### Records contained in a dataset
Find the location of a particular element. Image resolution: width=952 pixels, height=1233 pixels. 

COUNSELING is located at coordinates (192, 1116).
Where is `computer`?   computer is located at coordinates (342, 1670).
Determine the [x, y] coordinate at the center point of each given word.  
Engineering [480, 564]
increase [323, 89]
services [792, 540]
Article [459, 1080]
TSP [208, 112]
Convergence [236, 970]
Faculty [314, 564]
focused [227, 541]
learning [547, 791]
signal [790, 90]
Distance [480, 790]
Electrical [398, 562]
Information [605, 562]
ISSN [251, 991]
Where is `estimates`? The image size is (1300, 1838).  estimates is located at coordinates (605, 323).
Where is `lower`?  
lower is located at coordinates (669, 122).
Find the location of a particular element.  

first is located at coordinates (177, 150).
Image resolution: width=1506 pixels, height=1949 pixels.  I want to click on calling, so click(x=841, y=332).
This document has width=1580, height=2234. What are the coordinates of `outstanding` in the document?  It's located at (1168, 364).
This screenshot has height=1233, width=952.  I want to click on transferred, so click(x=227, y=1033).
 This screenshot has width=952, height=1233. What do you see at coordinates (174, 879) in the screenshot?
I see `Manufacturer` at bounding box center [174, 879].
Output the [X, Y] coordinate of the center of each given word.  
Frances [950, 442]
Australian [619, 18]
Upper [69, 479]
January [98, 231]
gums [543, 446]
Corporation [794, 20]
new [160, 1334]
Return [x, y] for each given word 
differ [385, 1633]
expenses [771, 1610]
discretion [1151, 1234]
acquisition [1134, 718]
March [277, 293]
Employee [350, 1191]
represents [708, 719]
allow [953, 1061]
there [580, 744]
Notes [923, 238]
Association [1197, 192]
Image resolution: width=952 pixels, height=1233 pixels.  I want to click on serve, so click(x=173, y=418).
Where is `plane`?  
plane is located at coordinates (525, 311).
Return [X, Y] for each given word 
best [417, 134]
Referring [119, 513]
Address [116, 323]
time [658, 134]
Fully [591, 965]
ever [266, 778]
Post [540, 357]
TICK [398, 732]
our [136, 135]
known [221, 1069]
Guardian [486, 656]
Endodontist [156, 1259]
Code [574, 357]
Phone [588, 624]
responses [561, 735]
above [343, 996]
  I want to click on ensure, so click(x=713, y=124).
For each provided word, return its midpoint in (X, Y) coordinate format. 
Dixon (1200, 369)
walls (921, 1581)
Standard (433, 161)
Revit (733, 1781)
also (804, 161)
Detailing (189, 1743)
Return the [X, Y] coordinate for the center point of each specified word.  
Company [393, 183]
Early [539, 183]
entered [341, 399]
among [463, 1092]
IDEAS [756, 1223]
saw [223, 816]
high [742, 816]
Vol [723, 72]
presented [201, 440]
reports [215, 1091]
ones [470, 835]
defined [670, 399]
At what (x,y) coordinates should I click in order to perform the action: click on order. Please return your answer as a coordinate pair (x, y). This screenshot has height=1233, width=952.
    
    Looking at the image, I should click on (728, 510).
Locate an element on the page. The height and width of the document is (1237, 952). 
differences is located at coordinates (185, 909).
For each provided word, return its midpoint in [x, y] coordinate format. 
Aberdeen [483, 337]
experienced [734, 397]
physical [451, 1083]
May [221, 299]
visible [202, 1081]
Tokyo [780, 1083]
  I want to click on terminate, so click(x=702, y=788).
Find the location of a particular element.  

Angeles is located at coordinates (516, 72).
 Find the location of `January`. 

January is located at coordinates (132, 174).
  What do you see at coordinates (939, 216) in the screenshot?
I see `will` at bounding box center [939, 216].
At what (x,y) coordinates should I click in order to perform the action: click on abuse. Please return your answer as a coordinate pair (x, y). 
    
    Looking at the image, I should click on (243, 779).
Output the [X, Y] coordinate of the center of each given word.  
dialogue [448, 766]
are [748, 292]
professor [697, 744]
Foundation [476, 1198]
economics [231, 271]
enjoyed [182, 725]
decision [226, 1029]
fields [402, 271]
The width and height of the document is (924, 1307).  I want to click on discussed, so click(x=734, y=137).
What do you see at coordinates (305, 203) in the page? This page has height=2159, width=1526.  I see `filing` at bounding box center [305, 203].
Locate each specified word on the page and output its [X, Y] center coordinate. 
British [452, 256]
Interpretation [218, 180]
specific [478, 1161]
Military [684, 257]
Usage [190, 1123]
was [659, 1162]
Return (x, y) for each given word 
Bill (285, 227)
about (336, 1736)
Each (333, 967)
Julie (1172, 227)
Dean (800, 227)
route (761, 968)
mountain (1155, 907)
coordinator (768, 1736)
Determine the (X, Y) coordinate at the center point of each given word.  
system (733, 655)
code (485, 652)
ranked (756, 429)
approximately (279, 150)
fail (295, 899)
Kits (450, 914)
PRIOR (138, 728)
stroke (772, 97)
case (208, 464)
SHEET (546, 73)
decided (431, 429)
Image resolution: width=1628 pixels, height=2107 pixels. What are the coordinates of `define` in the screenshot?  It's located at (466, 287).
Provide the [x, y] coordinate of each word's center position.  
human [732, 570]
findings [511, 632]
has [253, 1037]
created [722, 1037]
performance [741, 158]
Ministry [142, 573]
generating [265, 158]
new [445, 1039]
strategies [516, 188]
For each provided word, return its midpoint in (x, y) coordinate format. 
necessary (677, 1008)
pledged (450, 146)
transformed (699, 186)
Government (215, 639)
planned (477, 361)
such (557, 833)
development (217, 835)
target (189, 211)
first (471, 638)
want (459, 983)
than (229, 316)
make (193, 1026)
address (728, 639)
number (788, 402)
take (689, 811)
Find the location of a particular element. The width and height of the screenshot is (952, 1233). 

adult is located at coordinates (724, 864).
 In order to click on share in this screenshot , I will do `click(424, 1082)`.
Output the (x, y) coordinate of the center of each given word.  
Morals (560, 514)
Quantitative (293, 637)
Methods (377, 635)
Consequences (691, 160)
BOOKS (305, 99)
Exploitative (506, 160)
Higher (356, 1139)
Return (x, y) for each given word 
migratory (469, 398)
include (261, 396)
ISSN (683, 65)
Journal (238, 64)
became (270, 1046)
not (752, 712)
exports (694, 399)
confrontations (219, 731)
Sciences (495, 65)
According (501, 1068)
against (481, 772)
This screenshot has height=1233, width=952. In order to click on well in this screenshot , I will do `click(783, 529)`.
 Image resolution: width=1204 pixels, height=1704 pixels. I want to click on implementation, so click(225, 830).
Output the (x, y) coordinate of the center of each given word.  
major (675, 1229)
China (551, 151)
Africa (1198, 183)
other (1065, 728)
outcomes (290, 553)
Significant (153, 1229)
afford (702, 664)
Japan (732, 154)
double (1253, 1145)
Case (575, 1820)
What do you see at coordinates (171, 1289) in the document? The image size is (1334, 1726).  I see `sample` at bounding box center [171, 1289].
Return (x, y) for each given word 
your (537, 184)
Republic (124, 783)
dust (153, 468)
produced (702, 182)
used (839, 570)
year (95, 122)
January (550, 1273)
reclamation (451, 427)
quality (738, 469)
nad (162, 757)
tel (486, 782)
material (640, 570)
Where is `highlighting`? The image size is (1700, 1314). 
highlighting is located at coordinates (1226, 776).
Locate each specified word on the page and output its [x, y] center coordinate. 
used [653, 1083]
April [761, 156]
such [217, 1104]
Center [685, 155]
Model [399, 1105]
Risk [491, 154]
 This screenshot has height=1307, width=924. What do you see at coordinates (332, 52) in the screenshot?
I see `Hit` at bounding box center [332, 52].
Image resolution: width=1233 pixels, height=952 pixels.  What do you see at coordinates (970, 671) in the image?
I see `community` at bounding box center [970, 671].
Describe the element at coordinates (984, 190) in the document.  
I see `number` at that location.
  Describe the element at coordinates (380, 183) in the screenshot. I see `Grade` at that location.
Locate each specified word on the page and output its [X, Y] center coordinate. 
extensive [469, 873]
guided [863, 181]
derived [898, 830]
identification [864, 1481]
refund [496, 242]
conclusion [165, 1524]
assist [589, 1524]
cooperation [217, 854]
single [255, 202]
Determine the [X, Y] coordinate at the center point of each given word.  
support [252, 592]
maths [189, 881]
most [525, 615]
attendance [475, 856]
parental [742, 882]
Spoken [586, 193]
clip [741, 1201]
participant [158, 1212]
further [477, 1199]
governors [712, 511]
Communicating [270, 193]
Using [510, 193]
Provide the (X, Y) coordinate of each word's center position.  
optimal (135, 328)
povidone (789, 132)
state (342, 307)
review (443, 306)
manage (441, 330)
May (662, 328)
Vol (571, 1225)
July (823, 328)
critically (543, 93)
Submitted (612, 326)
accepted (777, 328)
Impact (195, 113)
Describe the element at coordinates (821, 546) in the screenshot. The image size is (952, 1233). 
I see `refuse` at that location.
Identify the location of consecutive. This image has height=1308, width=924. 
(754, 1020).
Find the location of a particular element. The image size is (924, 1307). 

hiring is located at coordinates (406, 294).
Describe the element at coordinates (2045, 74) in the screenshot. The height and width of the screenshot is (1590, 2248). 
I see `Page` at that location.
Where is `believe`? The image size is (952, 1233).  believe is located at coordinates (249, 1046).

### What the task asks
Copy the data above word for word, from its first line through the line containing "ever [266, 778]", with both ends included.

### Answer to the task
Find the location of a particular element. Image resolution: width=952 pixels, height=1233 pixels. 

COUNSELING is located at coordinates (192, 1116).
Where is `computer`?   computer is located at coordinates (342, 1670).
Determine the [x, y] coordinate at the center point of each given word.  
Engineering [480, 564]
increase [323, 89]
services [792, 540]
Article [459, 1080]
TSP [208, 112]
Convergence [236, 970]
Faculty [314, 564]
focused [227, 541]
learning [547, 791]
signal [790, 90]
Distance [480, 790]
Electrical [398, 562]
Information [605, 562]
ISSN [251, 991]
Where is `estimates`? The image size is (1300, 1838).  estimates is located at coordinates (605, 323).
Where is `lower`?  
lower is located at coordinates (669, 122).
Find the location of a particular element.  

first is located at coordinates (177, 150).
Image resolution: width=1506 pixels, height=1949 pixels.  I want to click on calling, so click(x=841, y=332).
This document has width=1580, height=2234. What are the coordinates of `outstanding` in the document?  It's located at (1168, 364).
This screenshot has height=1233, width=952.  I want to click on transferred, so click(x=227, y=1033).
 This screenshot has width=952, height=1233. What do you see at coordinates (174, 879) in the screenshot?
I see `Manufacturer` at bounding box center [174, 879].
Output the [X, Y] coordinate of the center of each given word.  
Frances [950, 442]
Australian [619, 18]
Upper [69, 479]
January [98, 231]
gums [543, 446]
Corporation [794, 20]
new [160, 1334]
Return [x, y] for each given word 
differ [385, 1633]
expenses [771, 1610]
discretion [1151, 1234]
acquisition [1134, 718]
March [277, 293]
Employee [350, 1191]
represents [708, 719]
allow [953, 1061]
there [580, 744]
Notes [923, 238]
Association [1197, 192]
Image resolution: width=952 pixels, height=1233 pixels.  I want to click on serve, so click(x=173, y=418).
Where is `plane`?  
plane is located at coordinates (525, 311).
Return [X, Y] for each given word 
best [417, 134]
Referring [119, 513]
Address [116, 323]
time [658, 134]
Fully [591, 965]
ever [266, 778]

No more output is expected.